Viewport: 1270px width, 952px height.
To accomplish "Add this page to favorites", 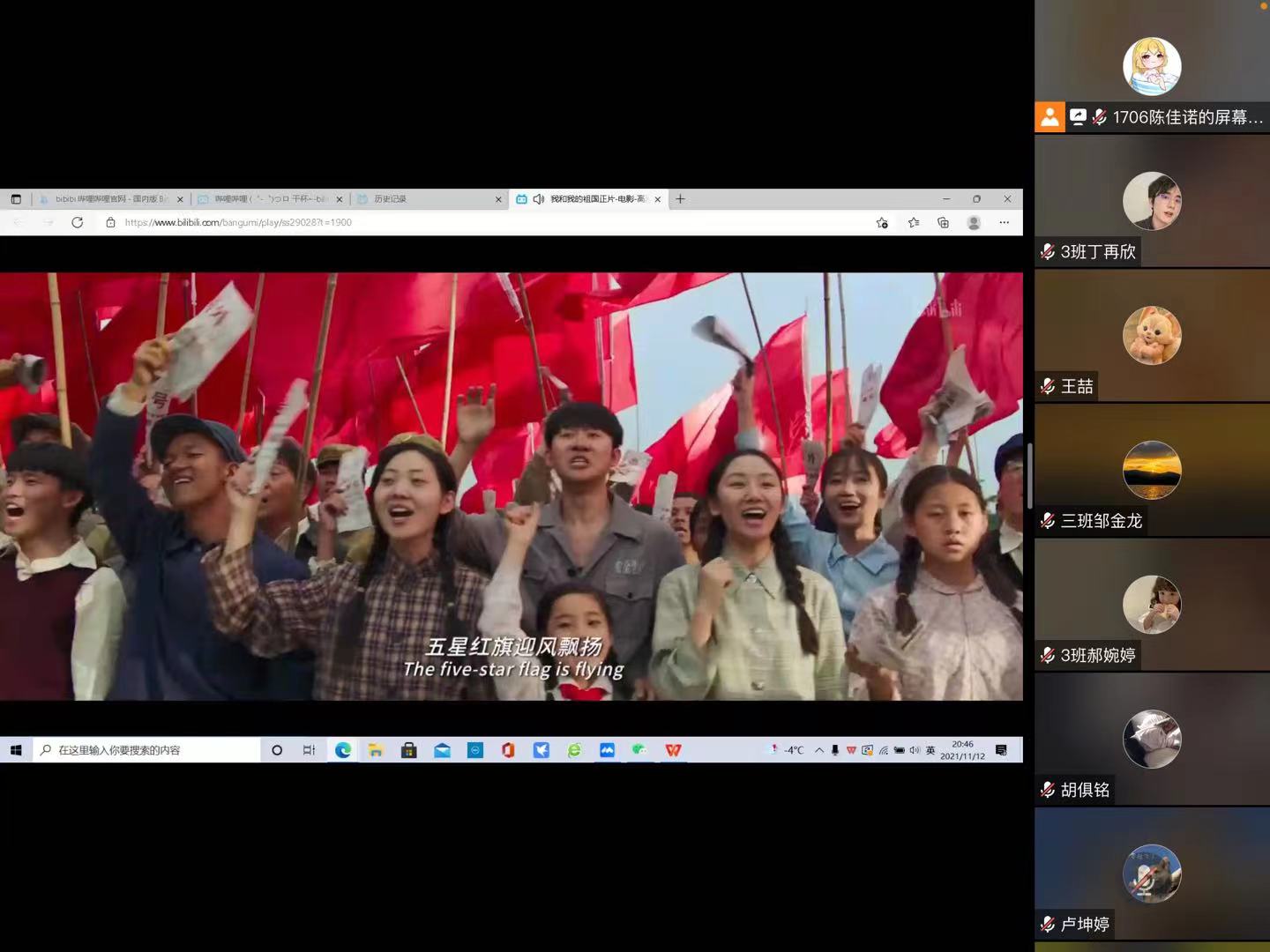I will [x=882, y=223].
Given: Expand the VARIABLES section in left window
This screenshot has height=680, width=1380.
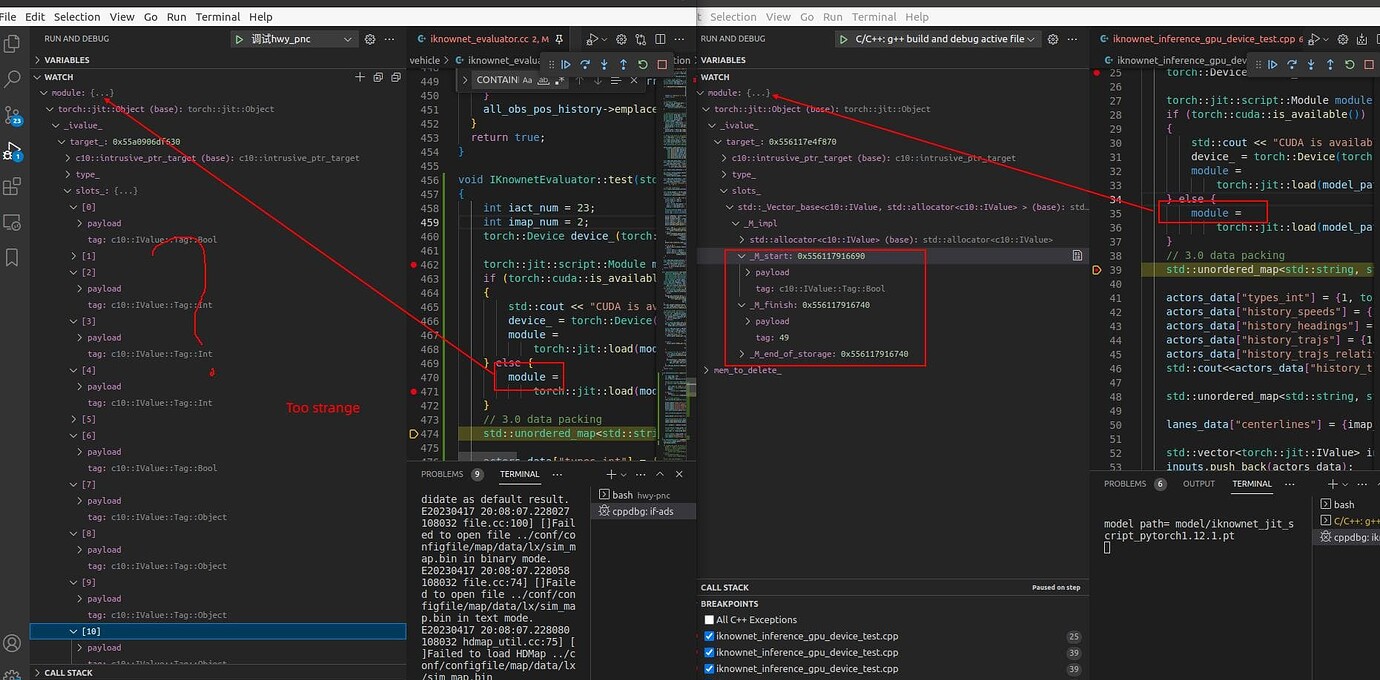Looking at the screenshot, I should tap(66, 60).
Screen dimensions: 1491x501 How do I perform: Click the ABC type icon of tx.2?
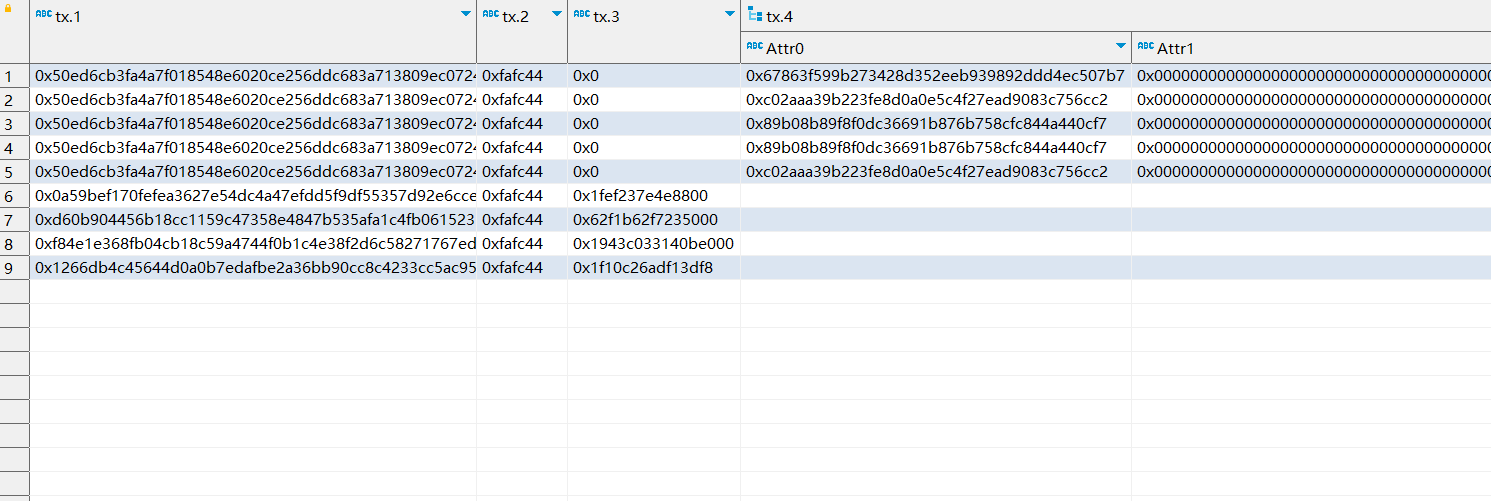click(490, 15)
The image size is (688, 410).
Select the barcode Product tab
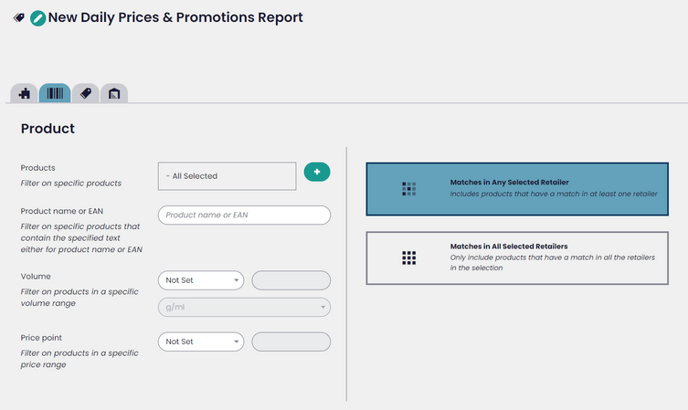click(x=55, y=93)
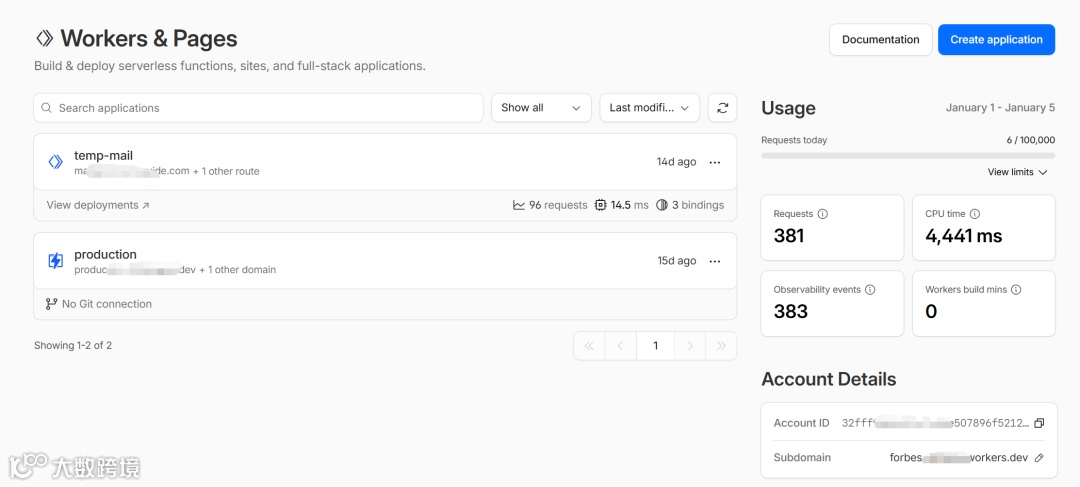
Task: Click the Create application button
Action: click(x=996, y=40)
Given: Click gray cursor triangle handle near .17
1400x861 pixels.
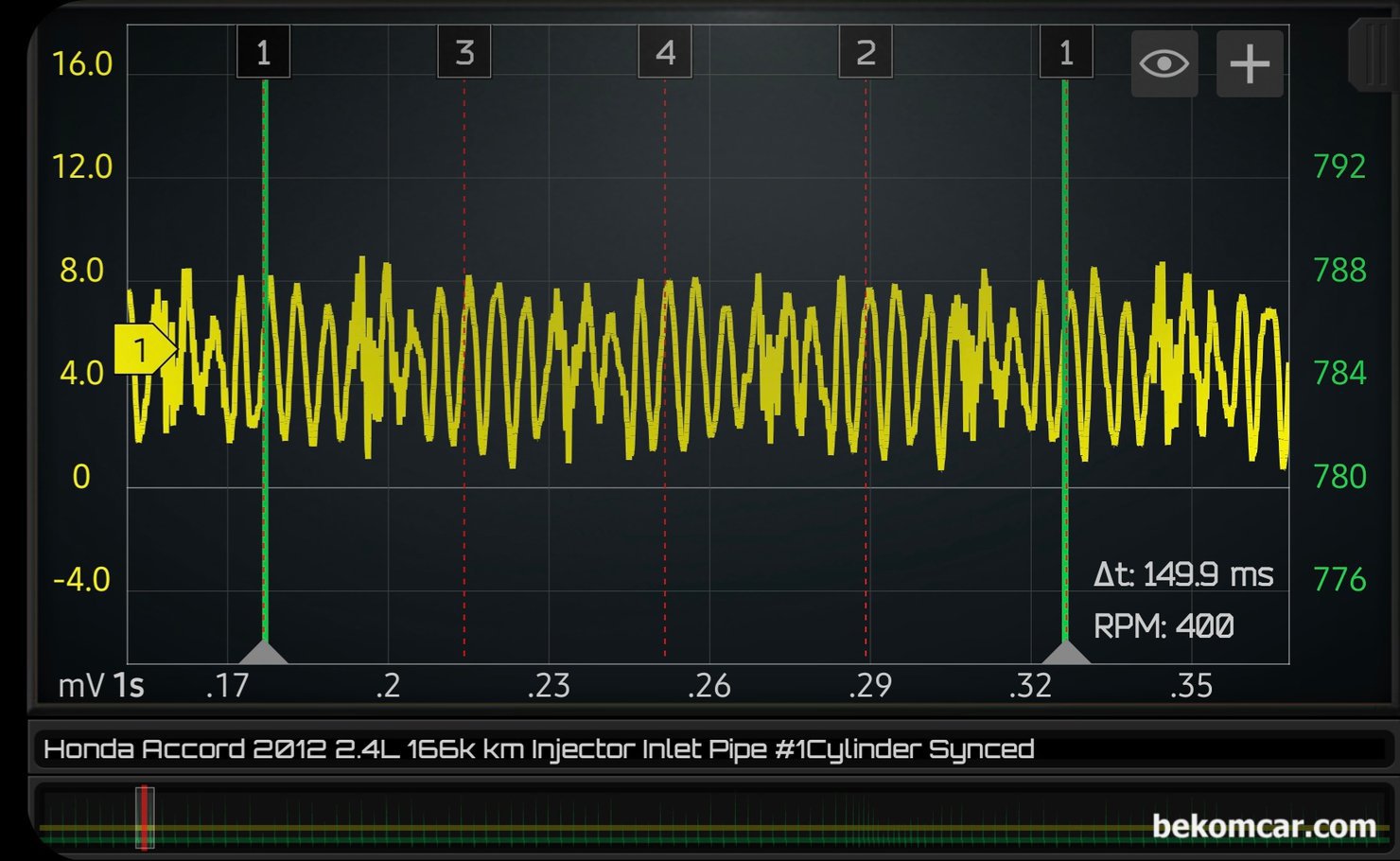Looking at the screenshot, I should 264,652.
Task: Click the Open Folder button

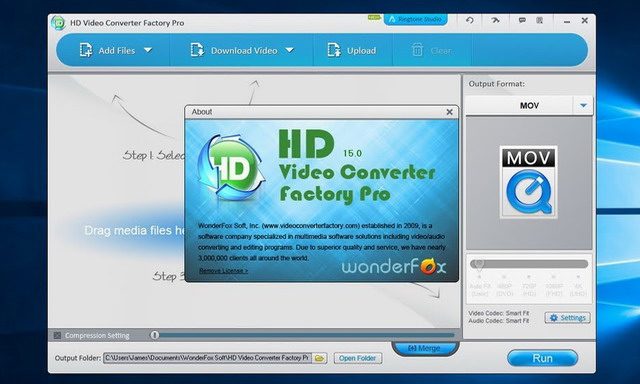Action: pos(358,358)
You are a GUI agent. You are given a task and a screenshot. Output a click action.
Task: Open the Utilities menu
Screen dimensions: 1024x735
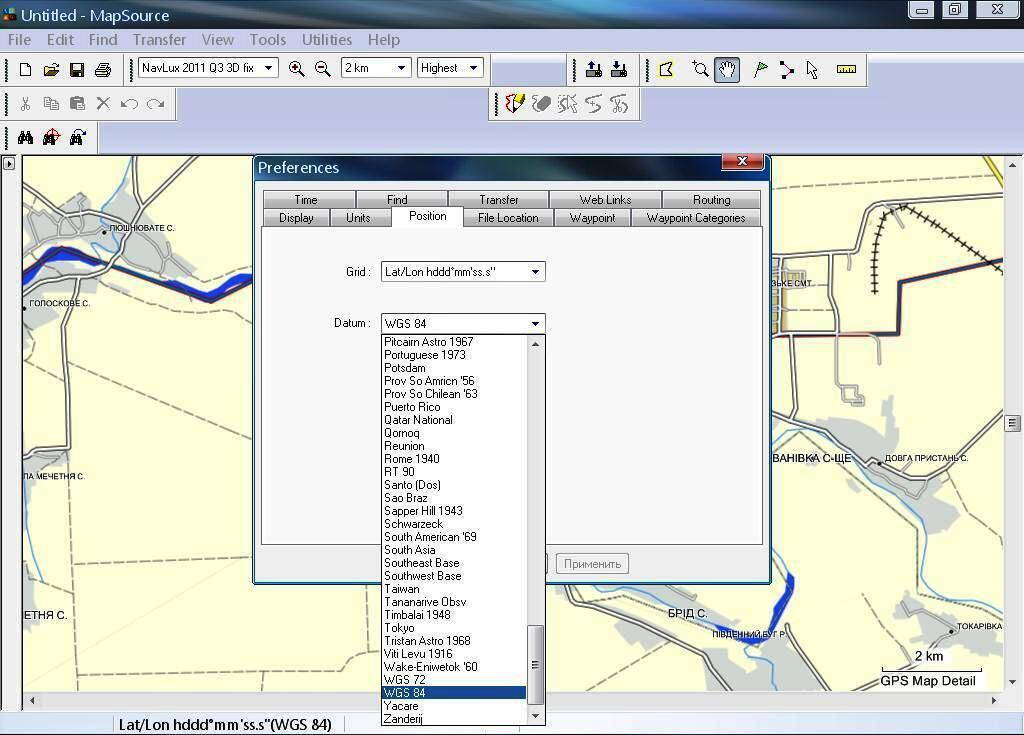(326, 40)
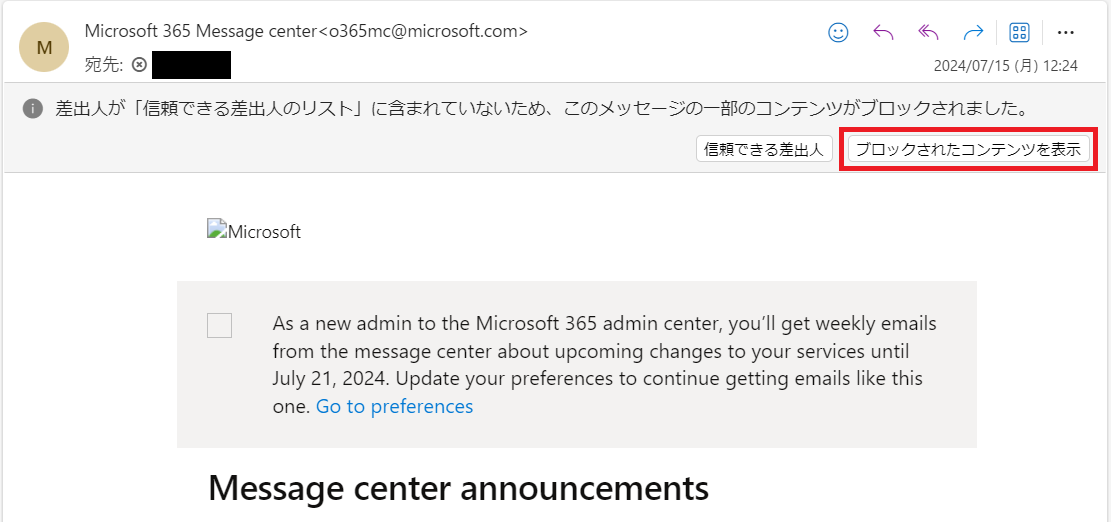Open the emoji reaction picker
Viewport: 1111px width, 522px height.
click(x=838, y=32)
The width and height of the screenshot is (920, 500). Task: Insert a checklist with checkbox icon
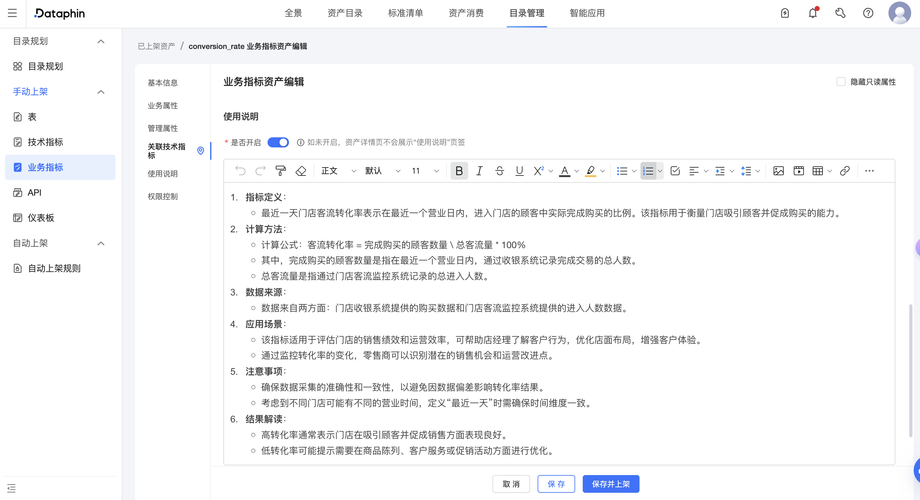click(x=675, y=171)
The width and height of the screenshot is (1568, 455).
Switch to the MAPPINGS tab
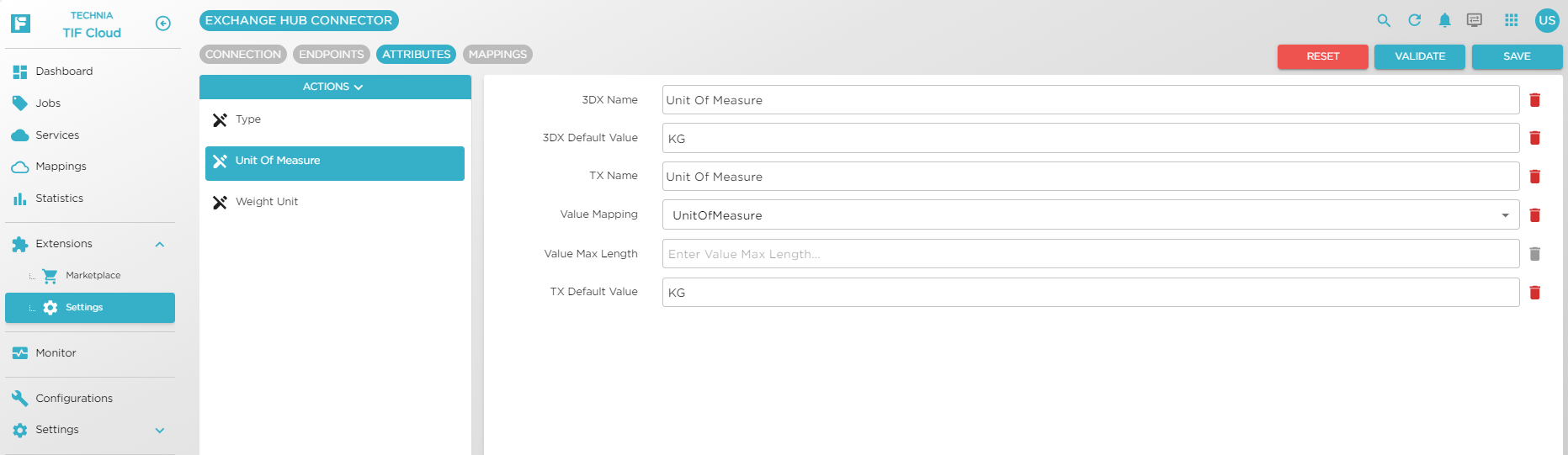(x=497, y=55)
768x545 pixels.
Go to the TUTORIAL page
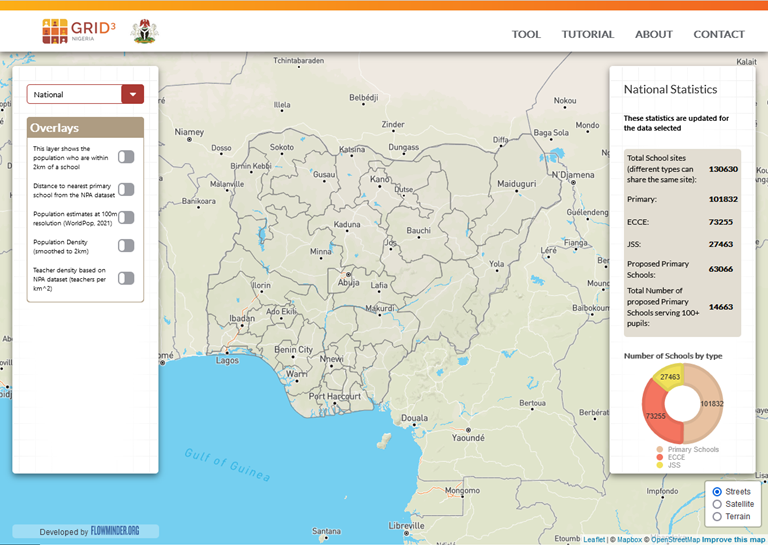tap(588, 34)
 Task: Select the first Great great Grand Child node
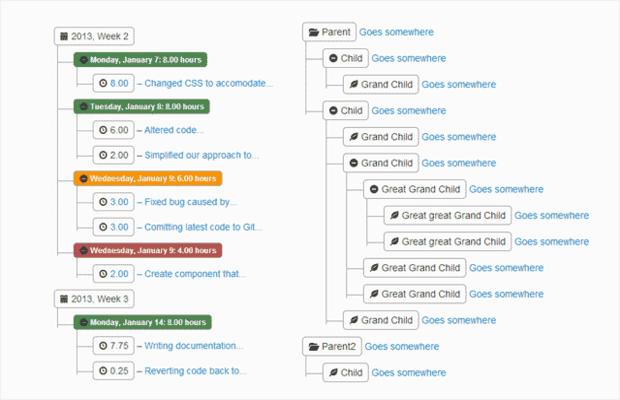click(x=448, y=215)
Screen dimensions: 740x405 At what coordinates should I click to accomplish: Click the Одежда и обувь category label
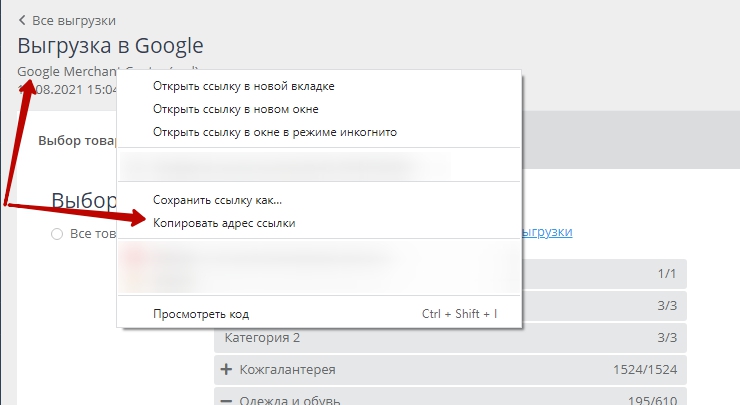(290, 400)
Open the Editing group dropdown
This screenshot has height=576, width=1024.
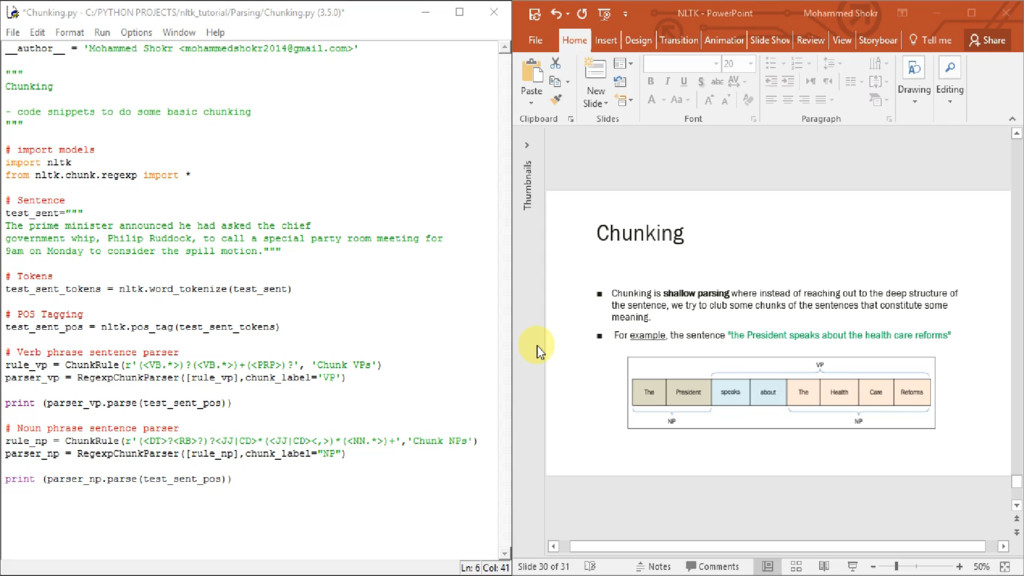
------------------------------
The answer must be the lines above from the one containing "Task: Open the Utilities menu" through the one containing "The width and height of the screenshot is (1568, 455).", reproduced exactly, with no pictures and nothing else.

Task: Open the Utilities menu
Screen dimensions: 1024x735
(326, 40)
Open the emoji reaction picker
Viewport: 1111px width, 522px height.
click(x=838, y=32)
The width and height of the screenshot is (920, 500). Task: Insert a checklist with checkbox icon
click(x=675, y=171)
The width and height of the screenshot is (1568, 455).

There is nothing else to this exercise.